When you come to the line with "The width and height of the screenshot is (800, 800).", begin repeating; continue exactly through the final line of the records and include nothing from before.

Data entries
********

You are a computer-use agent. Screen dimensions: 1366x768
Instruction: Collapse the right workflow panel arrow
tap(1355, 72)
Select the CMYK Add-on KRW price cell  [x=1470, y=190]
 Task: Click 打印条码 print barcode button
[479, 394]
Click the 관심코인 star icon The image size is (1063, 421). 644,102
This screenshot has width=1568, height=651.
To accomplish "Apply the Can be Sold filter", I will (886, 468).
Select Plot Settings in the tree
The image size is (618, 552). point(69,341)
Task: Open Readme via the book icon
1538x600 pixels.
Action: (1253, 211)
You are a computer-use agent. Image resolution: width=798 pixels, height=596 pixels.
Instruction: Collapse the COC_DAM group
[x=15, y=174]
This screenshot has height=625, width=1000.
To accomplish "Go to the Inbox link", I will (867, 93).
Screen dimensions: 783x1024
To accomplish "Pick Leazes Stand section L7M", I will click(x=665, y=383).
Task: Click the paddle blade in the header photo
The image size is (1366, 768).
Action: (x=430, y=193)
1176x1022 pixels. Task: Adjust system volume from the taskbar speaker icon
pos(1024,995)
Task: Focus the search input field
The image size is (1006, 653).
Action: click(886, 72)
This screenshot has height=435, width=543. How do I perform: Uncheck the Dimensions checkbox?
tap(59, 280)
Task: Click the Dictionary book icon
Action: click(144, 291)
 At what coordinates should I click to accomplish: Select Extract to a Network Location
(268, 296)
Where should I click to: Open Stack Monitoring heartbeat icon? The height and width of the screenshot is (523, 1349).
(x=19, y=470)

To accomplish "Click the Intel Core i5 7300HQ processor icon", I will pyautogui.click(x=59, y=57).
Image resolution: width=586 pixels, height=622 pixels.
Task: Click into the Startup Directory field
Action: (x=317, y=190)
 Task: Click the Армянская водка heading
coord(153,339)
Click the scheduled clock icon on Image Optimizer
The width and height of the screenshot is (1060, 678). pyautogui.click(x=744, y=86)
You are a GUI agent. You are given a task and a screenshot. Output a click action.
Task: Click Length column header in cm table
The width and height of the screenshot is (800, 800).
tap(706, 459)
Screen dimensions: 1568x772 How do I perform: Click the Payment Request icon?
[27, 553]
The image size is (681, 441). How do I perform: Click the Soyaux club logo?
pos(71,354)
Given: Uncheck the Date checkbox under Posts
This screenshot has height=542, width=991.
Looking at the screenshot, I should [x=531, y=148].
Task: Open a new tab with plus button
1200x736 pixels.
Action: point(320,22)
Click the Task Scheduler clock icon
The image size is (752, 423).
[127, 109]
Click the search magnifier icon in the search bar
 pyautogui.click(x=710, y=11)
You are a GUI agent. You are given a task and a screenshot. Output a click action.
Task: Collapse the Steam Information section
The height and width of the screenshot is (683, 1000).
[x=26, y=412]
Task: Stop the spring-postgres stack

********

• **Response box**:
The width and height of the screenshot is (800, 800).
tap(706, 459)
Screen dimensions: 1568x772 How do I perform: Click the Payment Request icon?
[27, 553]
The image size is (681, 441). How do I perform: Click the Soyaux club logo?
pos(71,354)
Given: Uncheck the Date checkbox under Posts
This screenshot has height=542, width=991.
Looking at the screenshot, I should [x=531, y=148].
Task: Open a new tab with plus button
1200x736 pixels.
Action: point(320,22)
Click the Task Scheduler clock icon
The image size is (752, 423).
[127, 109]
Click the search magnifier icon in the search bar
 pyautogui.click(x=710, y=11)
You are a GUI agent. You are given a task and a screenshot. Output a click action.
Task: Collapse the Steam Information section
The height and width of the screenshot is (683, 1000).
[x=26, y=412]
Task: Stop the spring-postgres stack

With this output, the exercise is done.